ただ、なんらかの症状を抱えて医療機関を受診された患者さんご本人には、少なくとも自分自身の身体についてちゃんと興味を持ってほしいし、感じていることや考えていることを言語化したり、診断や説明をちゃんと聞いて理解しようとしてほしいなと思うのです。

たとえその方が、未成年やご高齢であっても。

なので、私は小児の患者さんをレントゲンに案内するときなども、親御さんとご本人両方の顔を見ながら場所を説明し、なるべく患者ファイルは患者さんご本人にお渡しするようにしています

また、よっぽど小さい子の場合は威圧感しか与えないと思うのでそこは臨機応変ですが、未成年の患者さんであっても基本は敬語でお話しします。
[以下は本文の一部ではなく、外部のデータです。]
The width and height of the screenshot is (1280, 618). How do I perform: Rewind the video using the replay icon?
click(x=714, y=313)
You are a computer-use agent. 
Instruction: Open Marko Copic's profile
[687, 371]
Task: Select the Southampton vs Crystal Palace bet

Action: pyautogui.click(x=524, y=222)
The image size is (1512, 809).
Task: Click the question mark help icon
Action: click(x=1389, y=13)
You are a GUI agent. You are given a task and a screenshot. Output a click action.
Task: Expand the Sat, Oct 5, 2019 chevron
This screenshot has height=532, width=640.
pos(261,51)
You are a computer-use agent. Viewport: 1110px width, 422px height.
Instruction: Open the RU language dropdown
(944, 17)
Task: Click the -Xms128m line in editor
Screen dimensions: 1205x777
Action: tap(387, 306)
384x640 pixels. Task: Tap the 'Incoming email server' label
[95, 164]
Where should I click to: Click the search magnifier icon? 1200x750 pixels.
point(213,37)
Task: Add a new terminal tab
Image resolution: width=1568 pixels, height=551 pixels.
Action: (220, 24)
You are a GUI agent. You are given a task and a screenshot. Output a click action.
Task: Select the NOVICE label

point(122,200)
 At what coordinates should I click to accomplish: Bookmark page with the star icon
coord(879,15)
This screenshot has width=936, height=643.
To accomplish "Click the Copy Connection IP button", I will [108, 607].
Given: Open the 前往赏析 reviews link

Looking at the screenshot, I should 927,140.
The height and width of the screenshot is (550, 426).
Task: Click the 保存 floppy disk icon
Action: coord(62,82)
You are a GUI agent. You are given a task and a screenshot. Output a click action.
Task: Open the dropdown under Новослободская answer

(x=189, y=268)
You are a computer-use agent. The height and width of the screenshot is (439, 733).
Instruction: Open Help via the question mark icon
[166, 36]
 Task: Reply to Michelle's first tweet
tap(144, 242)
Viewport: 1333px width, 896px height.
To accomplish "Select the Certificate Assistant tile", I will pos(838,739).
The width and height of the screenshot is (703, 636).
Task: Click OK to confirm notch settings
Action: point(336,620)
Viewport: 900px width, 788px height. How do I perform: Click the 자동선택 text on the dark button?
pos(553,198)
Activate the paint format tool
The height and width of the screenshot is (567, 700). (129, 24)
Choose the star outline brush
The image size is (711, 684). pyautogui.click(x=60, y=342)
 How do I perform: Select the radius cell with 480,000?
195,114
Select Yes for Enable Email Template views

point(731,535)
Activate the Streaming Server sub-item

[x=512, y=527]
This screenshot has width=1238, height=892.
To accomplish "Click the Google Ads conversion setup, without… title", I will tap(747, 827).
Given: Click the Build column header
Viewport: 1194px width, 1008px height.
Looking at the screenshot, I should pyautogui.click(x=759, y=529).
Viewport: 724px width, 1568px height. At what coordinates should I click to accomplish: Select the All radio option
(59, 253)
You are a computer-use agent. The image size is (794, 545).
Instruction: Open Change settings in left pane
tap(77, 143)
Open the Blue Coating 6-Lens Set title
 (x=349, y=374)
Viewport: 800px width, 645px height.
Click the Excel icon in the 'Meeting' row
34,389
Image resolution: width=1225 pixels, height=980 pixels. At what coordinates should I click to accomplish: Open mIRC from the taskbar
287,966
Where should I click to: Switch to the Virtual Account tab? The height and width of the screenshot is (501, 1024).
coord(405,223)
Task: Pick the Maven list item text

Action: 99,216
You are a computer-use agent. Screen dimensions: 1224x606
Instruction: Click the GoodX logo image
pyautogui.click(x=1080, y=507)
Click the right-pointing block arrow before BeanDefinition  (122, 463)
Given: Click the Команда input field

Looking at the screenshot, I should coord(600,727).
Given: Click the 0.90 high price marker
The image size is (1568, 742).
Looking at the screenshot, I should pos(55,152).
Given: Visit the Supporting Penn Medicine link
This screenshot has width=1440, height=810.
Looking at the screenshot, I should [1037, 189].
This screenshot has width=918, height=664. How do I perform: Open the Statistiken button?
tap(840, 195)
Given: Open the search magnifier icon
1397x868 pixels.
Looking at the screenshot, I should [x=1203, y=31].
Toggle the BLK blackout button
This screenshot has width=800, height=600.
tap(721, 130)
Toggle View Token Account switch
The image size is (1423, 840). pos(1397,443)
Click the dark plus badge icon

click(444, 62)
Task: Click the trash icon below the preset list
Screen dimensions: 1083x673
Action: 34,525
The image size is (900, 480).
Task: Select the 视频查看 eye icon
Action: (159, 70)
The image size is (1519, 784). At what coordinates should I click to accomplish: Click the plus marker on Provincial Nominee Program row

「子どもだと思って舐めてないよ」というのを態度で示したいからです(伝わってると思いたい)。

ただ、クソ丁寧すぎるのはただでさえ慣れない場に来て多少の緊張感を抱いているであろう相手の警戒心を高めてしまうと思うので、説明は敬語でも問いかけの言葉づかいはちょっと崩してバランスをとることが多いですけどね。

困ったときはいつでも来てくださいね。
わからないことがあったら、遠慮せずになんでも聞いていいですからね。

それこそアスレティックトレーニングルームのスタッフのように、"We are always here for you."という気持ちで、患者さんが自分の身体と向き合い、よりよい生活を送るための、よい相談相手となる施設であれたらいいな、と思って日々診療の補助をしています。